Aujourd’hui les classes moyennes sont indestructibles. Pourquoi ? C’est qu’elles sont encore à l’état de force morale, et n’ont pas pris de forme déterminée. Au milieu de l’industrie et du chaos des affaires, elles n’ont pas su encore se créer une manière de vivre, une hiérarchie, en un mot elles n’ont pas de corps, et c’est pour cela qu’aujourd’hui elles sont indestructibles. Lorsque la bourgeoisie aura pris forme, lorsqu’elle aura établi sa hiérarchie, elle sera beaucoup plus attaquable, mais beaucoup moins attaquée ; elle sera destructible alors, mais personne ne songera, au moins pendant long-temps, à lui contester son pouvoir. Effectivement, si aujourd’hui elle est tant attaquée. ce n’est pas tant parce qu’elle gouverne que parce qu’elle est le germe d’une classe nouvelle, l’élément principal d’une civilisation que les uns voient arriver avec regret, que les autres ne jugent pas devoir être essentiellement démocratique.

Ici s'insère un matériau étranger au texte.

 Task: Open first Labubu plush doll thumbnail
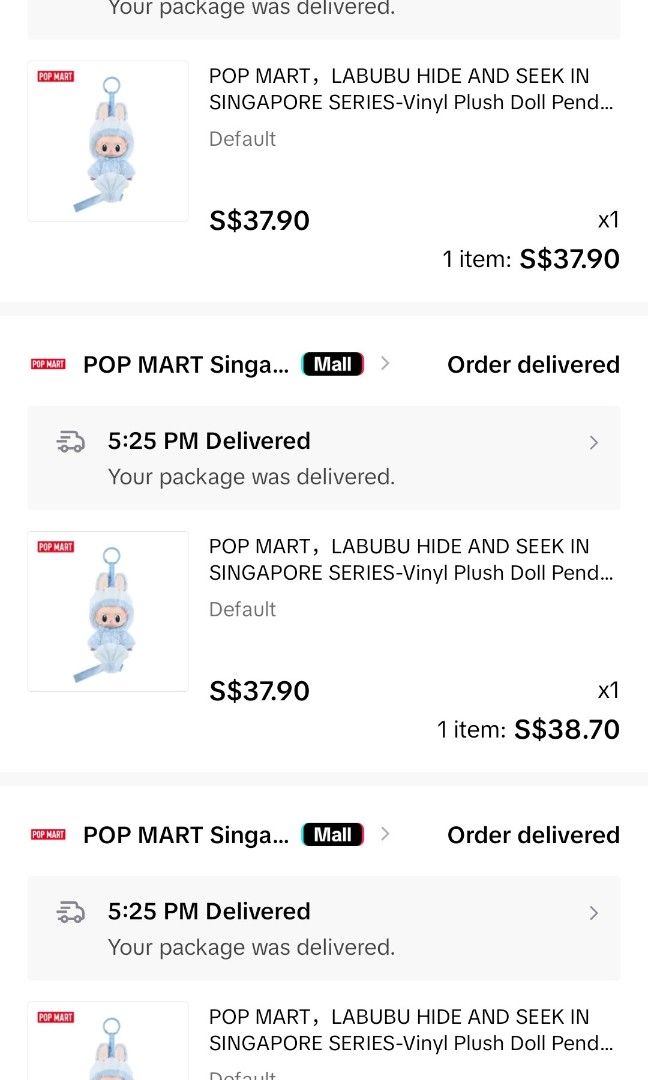click(108, 140)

La bourgeoisie n’existe pas comme classe, elle n’est que le germe d’une nouvelle société. Tous ces fléaux qui viennent fondre sur elle, toutes ces passions qui cherchent à l’étouffer témoignent de sa puissance. Pour le moment, elle se rit de toutes les attaques, elle est la favorite du destin. Lorsqu’elle sera arrivée à son plein degré de perfectionnement, alors elle pourra être battue en brèche avec plus d’avantage, car tout corps politique est destructible, mais une force simplement morale ne l’est pas.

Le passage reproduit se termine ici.